──────── Text provided ────────

The movie follows Telly (actor Leo Fitzpatrick, who fans of The Wire know as Bubbles’ junkie friend Johnny Weeks) and his merry band of miscreants through an early Giuliani-era city, where they drink malt liquor, smoke weed, and have unprotected sex with each other. Chloë Sevigny is Jenny, the lead female role, a version of which she’s basically been living ever since. Rosario Dawson is in there too, and the late Harold Hunter, a real New York “street kid” whose untimely cocaine overdose has been cultishly lionized. Supreme, another grisly ’90s NYC skate-scene vanguard with which the film is releasing a commemorative clothing collaboration, has been instrumental in that effort.

The last line of the movie is spoken by Casper, Telly’s bowl-cut companion. He’s just raped a drugged-up, passed-out Jenny, who contracted HIV at the beginning of the movie from Telly. The viewers know that he's probably just contracted the virus, but Casper doesn’t, which make Kids’ final words land even harder: “Jesus Christ, what happened?”

Korine’s director, Larry Clark, famously said they were trying, with Kids, to “make the Great American Teenage Movie, like the Great American Novel.” They succeeded, in the sense that the film’s absent moral arc leaves it open to infinite interpretation. Whether that was by design or not (plenty of people think Korine is a hack; his 2013 Spring Breakers, an updated nod to Kids, was as polarizing as the film that put him on the map), it’s the film’s legacy. You get out of Kids what you put in. It’s your anxiety, your disgust, your perverse excitement that gives the movie its lasting strength.

──────── Record excerpts ────────

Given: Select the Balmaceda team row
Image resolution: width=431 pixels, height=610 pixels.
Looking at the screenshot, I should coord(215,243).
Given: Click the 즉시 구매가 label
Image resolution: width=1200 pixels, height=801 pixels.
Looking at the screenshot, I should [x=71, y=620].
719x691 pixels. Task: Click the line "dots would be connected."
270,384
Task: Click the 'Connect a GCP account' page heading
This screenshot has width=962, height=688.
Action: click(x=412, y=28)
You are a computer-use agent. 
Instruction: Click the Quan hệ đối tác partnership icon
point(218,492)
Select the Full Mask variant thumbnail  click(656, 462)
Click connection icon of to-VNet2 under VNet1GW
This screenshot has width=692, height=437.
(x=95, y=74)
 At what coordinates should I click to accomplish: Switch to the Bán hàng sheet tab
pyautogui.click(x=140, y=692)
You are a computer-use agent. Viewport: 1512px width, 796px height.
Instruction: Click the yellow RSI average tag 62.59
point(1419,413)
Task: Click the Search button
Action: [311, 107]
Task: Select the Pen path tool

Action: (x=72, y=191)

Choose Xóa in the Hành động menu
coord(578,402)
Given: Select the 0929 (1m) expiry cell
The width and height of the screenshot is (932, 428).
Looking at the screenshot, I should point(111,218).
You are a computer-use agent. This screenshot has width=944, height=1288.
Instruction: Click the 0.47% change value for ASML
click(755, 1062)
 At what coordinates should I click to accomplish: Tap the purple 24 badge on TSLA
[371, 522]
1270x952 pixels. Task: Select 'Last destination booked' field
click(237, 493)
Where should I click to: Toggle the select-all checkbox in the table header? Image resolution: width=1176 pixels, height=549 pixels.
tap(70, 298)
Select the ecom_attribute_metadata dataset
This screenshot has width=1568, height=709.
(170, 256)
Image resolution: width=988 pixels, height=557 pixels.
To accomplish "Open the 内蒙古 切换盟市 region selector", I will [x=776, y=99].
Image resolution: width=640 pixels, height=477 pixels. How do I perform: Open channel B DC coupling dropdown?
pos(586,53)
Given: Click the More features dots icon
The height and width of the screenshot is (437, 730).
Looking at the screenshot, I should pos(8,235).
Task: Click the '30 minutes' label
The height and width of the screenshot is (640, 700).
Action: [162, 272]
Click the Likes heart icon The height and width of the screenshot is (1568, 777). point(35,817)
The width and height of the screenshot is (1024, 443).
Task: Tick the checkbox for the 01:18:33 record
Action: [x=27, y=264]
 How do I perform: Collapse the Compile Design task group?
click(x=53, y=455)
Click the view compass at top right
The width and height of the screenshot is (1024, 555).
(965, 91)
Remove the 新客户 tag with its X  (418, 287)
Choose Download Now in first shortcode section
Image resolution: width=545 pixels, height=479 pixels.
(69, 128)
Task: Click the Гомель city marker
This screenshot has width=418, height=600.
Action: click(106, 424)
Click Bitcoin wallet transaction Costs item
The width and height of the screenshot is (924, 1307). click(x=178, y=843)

────────

[Task instructions]
**A.** In the text about the film Kids, which actress plays Jenny?
**B.** Continue the text about the film Kids, picking up after its final sentence.

[Written answers]
**A.** Chloë Sevigny.

**B.**
So! For me, a 21-year-old with an undiagnosed clinical depression who had, until 90 minutes earlier, been absolutely intent on moving to NYC, the experience was sorta like drowning in a pool while my friends & family sat on the edge, obliviously sipping lemonade. In a life of relative privilege & comfort, it was undoubtedly my scariest moment at the time.

For hours, I wrestled with the fact that I’d have to give up on my plans before I even began. I had a job offer in Denver (not writing), and even though I had no interest -- in the job, or in Colorado generally -- I was crushed with the overwhelming sense that I had to take it. New York was no option. It's not what I thought it was. My dream of moving to the city, writing, becoming Relevant and Famous and Not-Boring... the movie took a brick to all that. That only made the despair seem more decisive. I cannot move to New York. I can't. I was stuck on the futon, and my own projections on Kids put me there.

I live in NYC now. I have for the past five years. I eventually pulled myself together that night (or maybe it took me a few days, or weeks), and decided Denver was a horrible place full of weird weather and too-happy people. I got over it, and once I did, NYC's gravitational pull got ahold of me once more. I faced my fears! But this isn’t about overcoming adversity. "Like Kids, New York City is hard on you, but they both make you stronger.” No. That’s not the moral of the story. Like Kids, there is no moral of this story. There are just two personal truths.

First, I remain utterly terrified of returning to that place on the futon. Though it's far from the only trigger that put me there, Kids is one of the most memorable. Irrationally, that's the one I've chosen to avoid at all costs. This probably isn’t terribly healthy. (Contemporary wisdom advises "exposure" to your emotional albatrosses, to keep them manageable instead of allowing them to grow.) Then again, everyone has weaknesses, and this is one of mine.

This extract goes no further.